Social Justice and Sustainability Front and Center for 2023 RISD Maharam Fellows
RISD’s 2023 Maharam Fellows are using their design-thinking skills to address issues such as sustainability and social justice while working at government and nonprofit organizations around the world. The program, which started in 2012, offers select RISD students the opportunity to participate in fully funded summer fellowships through the generous support of New York-based textile company Maharam.

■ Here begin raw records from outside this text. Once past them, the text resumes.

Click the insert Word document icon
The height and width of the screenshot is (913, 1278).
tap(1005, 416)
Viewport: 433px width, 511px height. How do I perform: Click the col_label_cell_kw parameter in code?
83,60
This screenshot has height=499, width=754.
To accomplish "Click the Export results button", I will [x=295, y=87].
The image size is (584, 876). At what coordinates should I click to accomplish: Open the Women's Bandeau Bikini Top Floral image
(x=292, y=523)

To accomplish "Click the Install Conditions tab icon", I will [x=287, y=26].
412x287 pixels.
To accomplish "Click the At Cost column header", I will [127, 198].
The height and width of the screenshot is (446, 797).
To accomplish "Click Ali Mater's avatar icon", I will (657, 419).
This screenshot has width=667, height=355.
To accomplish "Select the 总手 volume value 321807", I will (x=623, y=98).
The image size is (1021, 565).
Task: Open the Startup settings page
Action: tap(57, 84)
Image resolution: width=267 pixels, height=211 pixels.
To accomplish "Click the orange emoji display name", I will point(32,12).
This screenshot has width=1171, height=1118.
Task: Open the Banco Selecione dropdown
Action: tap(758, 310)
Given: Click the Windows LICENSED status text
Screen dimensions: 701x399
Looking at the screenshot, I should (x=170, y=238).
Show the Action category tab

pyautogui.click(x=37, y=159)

"It is exciting to see the 2023 Maharam Fellows bring their immense creativity and critical thinking to impactful organizations throughout the world from Singapore, Lebanon, India, Canada, and China as well as close to home in Providence, Boston, Los Angeles and Portland Oregon,” says Career Center Director Kevin Jankowski 88 IL. “I'm incredibly inspired by their passionate commitment to address issues of social justice, community activism, environmental protection, and climate change as they apply their RISD education to these critical global topics to make positive change in our world.”
Aya Abdallah MFA 24 DM spent the summer in Beirut at Anti-Racism Movement, a grassroots collective that aims to eradicate the exploitative Kafala system—a legal sponsorship framework that binds workers’ immigration statuses to their employers. She used animation to narrate the struggles of local migrant communities. Chenxi Wang 23 CR is also working to overcome a lack of support for marginalized communities, seeking educational resources for those living in Yizhou, Henan, China with the nonprofit Rye Wave.
Closer to home, Samuel Aguirre MFA 24 FD helped to design a sculpture that will act as a landmark for What Cheer Flower Farm, a Providence-based organization dedicated to donating thousands of flowers to locals each year. “I’m tickled with the opportunity and grateful for the responsibility,” says Aguirre. “It’s a creative outlet in the interest of the greater community, with the guidance of hands-on, nonprofit leadership to make it happen.”
Viola Tan BArch 24 split her time between two different projects centered around advancing housing affordability in Boston at The Boston Mayor’s Housing Innovation Lab (iLab), while Graciela Batista 23 IL spent the summer in Los Angeles teaching children and teens how to use words and images to tell stories. Batista worked with 826LA, a nonprofit organization whose mission is to support youth in their creative and expository writing skills.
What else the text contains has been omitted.